WHAT THE TASK REQUIRES — For this task, copy the data that follows exactly, keeping every character.

DATA EXCERPTS —
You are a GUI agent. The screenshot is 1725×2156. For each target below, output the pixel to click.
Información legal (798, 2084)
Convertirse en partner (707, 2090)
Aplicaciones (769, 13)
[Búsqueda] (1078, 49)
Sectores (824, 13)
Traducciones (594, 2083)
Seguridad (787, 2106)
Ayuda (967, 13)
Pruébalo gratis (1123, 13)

WRITTEN REPLY —
You are a GUI agent. The screenshot is 1725×2156. For each target below, output the pixel to click.
Información legal (798, 2084)
Convertirse en partner (707, 2090)
Aplicaciones (769, 13)
[Búsqueda] (1078, 49)
Sectores (824, 13)
Traducciones (594, 2083)
Seguridad (787, 2106)
Ayuda (967, 13)
Pruébalo gratis (1123, 13)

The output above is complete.